▶ _Required work_
Would you reproduce the whole listing below without altering a single word?

▶ _The data_
+ + + + + + +
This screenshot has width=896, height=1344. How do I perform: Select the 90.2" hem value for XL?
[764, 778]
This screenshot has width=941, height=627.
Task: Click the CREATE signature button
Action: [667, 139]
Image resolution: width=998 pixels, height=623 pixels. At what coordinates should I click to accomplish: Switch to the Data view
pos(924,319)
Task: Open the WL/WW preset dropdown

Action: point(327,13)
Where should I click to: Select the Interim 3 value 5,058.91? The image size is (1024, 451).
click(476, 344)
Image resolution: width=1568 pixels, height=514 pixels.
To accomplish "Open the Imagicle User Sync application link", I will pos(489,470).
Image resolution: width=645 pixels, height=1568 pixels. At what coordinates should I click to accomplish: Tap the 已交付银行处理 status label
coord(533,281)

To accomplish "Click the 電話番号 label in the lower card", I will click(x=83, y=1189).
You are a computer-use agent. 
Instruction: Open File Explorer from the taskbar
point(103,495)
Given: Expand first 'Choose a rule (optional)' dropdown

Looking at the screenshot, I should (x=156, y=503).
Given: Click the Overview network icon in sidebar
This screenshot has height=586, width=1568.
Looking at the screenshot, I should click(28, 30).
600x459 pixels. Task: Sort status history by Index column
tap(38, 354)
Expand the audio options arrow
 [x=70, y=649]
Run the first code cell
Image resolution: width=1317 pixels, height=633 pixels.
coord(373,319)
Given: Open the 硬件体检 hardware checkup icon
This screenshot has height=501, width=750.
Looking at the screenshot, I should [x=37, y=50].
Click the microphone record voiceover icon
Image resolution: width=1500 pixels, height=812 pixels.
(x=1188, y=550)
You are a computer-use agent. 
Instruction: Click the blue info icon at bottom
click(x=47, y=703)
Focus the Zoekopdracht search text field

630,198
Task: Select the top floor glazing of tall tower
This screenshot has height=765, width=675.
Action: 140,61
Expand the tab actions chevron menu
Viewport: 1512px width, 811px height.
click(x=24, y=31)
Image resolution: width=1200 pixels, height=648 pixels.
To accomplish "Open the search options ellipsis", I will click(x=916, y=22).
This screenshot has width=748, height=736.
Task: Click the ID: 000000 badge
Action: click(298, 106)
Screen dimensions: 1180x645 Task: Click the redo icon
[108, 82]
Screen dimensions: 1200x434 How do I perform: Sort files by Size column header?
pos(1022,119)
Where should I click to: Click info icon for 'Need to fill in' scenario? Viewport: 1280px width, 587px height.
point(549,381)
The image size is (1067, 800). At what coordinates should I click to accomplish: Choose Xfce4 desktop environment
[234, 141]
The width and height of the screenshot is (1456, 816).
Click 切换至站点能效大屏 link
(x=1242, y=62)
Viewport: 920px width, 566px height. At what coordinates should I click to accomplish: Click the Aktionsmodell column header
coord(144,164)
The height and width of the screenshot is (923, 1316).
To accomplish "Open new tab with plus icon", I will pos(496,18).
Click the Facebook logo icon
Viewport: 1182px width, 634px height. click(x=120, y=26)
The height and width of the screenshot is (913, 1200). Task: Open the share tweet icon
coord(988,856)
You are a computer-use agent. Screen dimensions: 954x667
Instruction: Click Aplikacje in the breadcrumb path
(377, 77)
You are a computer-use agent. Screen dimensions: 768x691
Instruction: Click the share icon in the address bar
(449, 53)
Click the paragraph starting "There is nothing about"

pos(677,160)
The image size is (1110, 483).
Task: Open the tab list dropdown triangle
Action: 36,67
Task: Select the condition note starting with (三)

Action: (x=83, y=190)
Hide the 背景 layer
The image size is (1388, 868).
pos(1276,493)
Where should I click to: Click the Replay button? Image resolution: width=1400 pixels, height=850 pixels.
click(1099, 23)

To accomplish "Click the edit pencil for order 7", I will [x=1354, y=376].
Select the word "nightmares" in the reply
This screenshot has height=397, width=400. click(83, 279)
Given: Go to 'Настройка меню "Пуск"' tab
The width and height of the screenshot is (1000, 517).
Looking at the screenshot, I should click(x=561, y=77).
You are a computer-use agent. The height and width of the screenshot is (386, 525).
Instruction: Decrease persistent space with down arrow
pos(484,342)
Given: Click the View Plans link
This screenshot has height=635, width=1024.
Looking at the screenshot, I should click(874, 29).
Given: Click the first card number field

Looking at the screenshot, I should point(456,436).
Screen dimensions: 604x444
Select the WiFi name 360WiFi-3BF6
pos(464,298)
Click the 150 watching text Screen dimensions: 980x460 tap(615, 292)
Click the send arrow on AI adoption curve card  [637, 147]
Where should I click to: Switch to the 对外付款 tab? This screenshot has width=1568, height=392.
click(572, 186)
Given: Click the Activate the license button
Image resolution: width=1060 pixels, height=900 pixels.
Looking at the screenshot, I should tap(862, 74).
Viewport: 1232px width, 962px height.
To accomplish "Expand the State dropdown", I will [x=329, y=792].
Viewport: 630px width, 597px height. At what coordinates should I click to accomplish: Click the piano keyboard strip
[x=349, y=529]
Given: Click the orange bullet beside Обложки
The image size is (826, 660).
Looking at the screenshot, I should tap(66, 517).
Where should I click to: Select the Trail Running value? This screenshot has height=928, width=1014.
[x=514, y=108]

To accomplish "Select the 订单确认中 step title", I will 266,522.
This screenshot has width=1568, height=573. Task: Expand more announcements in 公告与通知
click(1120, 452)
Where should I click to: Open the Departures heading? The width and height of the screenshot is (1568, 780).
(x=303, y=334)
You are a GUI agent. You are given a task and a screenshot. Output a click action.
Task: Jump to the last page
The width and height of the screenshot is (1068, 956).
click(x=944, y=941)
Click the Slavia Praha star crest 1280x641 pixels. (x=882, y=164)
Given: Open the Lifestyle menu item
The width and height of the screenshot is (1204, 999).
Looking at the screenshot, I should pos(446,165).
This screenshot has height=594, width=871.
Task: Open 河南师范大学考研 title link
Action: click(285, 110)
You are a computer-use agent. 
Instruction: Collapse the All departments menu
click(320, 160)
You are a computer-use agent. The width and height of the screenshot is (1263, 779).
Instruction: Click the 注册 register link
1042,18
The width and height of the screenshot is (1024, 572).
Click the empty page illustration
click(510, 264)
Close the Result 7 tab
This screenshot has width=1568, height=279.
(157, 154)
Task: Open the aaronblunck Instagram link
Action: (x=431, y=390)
+ + + + + + +
▶ _Response_
This screenshot has width=896, height=1344. How do I perform: Select the 90.2" hem value for XL?
[764, 778]
This screenshot has width=941, height=627.
Task: Click the CREATE signature button
Action: [667, 139]
Image resolution: width=998 pixels, height=623 pixels. At what coordinates should I click to accomplish: Switch to the Data view
pos(924,319)
Task: Open the WL/WW preset dropdown

Action: point(327,13)
Where should I click to: Select the Interim 3 value 5,058.91? The image size is (1024, 451).
click(476, 344)
Image resolution: width=1568 pixels, height=514 pixels.
To accomplish "Open the Imagicle User Sync application link", I will pos(489,470).
Image resolution: width=645 pixels, height=1568 pixels. At what coordinates should I click to accomplish: Tap the 已交付银行处理 status label
coord(533,281)

To accomplish "Click the 電話番号 label in the lower card", I will click(x=83, y=1189).
You are a computer-use agent. 
Instruction: Open File Explorer from the taskbar
point(103,495)
Given: Expand first 'Choose a rule (optional)' dropdown

Looking at the screenshot, I should (x=156, y=503).
Given: Click the Overview network icon in sidebar
This screenshot has height=586, width=1568.
Looking at the screenshot, I should click(28, 30).
600x459 pixels. Task: Sort status history by Index column
tap(38, 354)
Expand the audio options arrow
 [x=70, y=649]
Run the first code cell
Image resolution: width=1317 pixels, height=633 pixels.
coord(373,319)
Given: Open the 硬件体检 hardware checkup icon
This screenshot has height=501, width=750.
Looking at the screenshot, I should [x=37, y=50].
Click the microphone record voiceover icon
Image resolution: width=1500 pixels, height=812 pixels.
(x=1188, y=550)
You are a computer-use agent. 
Instruction: Click the blue info icon at bottom
click(x=47, y=703)
Focus the Zoekopdracht search text field

630,198
Task: Select the top floor glazing of tall tower
This screenshot has height=765, width=675.
Action: 140,61
Expand the tab actions chevron menu
Viewport: 1512px width, 811px height.
click(x=24, y=31)
Image resolution: width=1200 pixels, height=648 pixels.
To accomplish "Open the search options ellipsis", I will click(x=916, y=22).
This screenshot has width=748, height=736.
Task: Click the ID: 000000 badge
Action: click(298, 106)
Screen dimensions: 1180x645 Task: Click the redo icon
[108, 82]
Screen dimensions: 1200x434 How do I perform: Sort files by Size column header?
pos(1022,119)
Where should I click to: Click info icon for 'Need to fill in' scenario? Viewport: 1280px width, 587px height.
point(549,381)
The image size is (1067, 800). At what coordinates should I click to accomplish: Choose Xfce4 desktop environment
[234, 141]
The width and height of the screenshot is (1456, 816).
Click 切换至站点能效大屏 link
(x=1242, y=62)
Viewport: 920px width, 566px height. At what coordinates should I click to accomplish: Click the Aktionsmodell column header
coord(144,164)
The height and width of the screenshot is (923, 1316).
To accomplish "Open new tab with plus icon", I will pos(496,18).
Click the Facebook logo icon
Viewport: 1182px width, 634px height. click(x=120, y=26)
The height and width of the screenshot is (913, 1200). Task: Open the share tweet icon
coord(988,856)
You are a computer-use agent. Screen dimensions: 954x667
Instruction: Click Aplikacje in the breadcrumb path
(377, 77)
You are a computer-use agent. Screen dimensions: 768x691
Instruction: Click the share icon in the address bar
(449, 53)
Click the paragraph starting "There is nothing about"

pos(677,160)
The image size is (1110, 483).
Task: Open the tab list dropdown triangle
Action: 36,67
Task: Select the condition note starting with (三)

Action: (x=83, y=190)
Hide the 背景 layer
The image size is (1388, 868).
pos(1276,493)
Where should I click to: Click the Replay button? Image resolution: width=1400 pixels, height=850 pixels.
click(1099, 23)

To accomplish "Click the edit pencil for order 7", I will [x=1354, y=376].
Select the word "nightmares" in the reply
This screenshot has height=397, width=400. click(83, 279)
Given: Go to 'Настройка меню "Пуск"' tab
The width and height of the screenshot is (1000, 517).
Looking at the screenshot, I should click(x=561, y=77).
You are a computer-use agent. The height and width of the screenshot is (386, 525).
Instruction: Decrease persistent space with down arrow
pos(484,342)
Given: Click the View Plans link
This screenshot has height=635, width=1024.
Looking at the screenshot, I should click(874, 29).
Given: Click the first card number field

Looking at the screenshot, I should point(456,436).
Screen dimensions: 604x444
Select the WiFi name 360WiFi-3BF6
pos(464,298)
Click the 150 watching text Screen dimensions: 980x460 tap(615, 292)
Click the send arrow on AI adoption curve card  [637, 147]
Where should I click to: Switch to the 对外付款 tab? This screenshot has width=1568, height=392.
click(572, 186)
Given: Click the Activate the license button
Image resolution: width=1060 pixels, height=900 pixels.
Looking at the screenshot, I should tap(862, 74).
Viewport: 1232px width, 962px height.
To accomplish "Expand the State dropdown", I will [x=329, y=792].
Viewport: 630px width, 597px height. At what coordinates should I click to accomplish: Click the piano keyboard strip
[x=349, y=529]
Given: Click the orange bullet beside Обложки
The image size is (826, 660).
Looking at the screenshot, I should tap(66, 517).
Where should I click to: Select the Trail Running value? This screenshot has height=928, width=1014.
[x=514, y=108]

To accomplish "Select the 订单确认中 step title", I will 266,522.
This screenshot has width=1568, height=573. Task: Expand more announcements in 公告与通知
click(1120, 452)
Where should I click to: Open the Departures heading? The width and height of the screenshot is (1568, 780).
(x=303, y=334)
You are a GUI agent. You are given a task and a screenshot. Output a click action.
Task: Jump to the last page
The width and height of the screenshot is (1068, 956).
click(x=944, y=941)
Click the Slavia Praha star crest 1280x641 pixels. (x=882, y=164)
Given: Open the Lifestyle menu item
The width and height of the screenshot is (1204, 999).
Looking at the screenshot, I should pos(446,165).
This screenshot has height=594, width=871.
Task: Open 河南师范大学考研 title link
Action: click(285, 110)
You are a computer-use agent. 
Instruction: Collapse the All departments menu
click(320, 160)
You are a computer-use agent. The width and height of the screenshot is (1263, 779).
Instruction: Click the 注册 register link
1042,18
The width and height of the screenshot is (1024, 572).
Click the empty page illustration
click(510, 264)
Close the Result 7 tab
This screenshot has width=1568, height=279.
(157, 154)
Task: Open the aaronblunck Instagram link
Action: (x=431, y=390)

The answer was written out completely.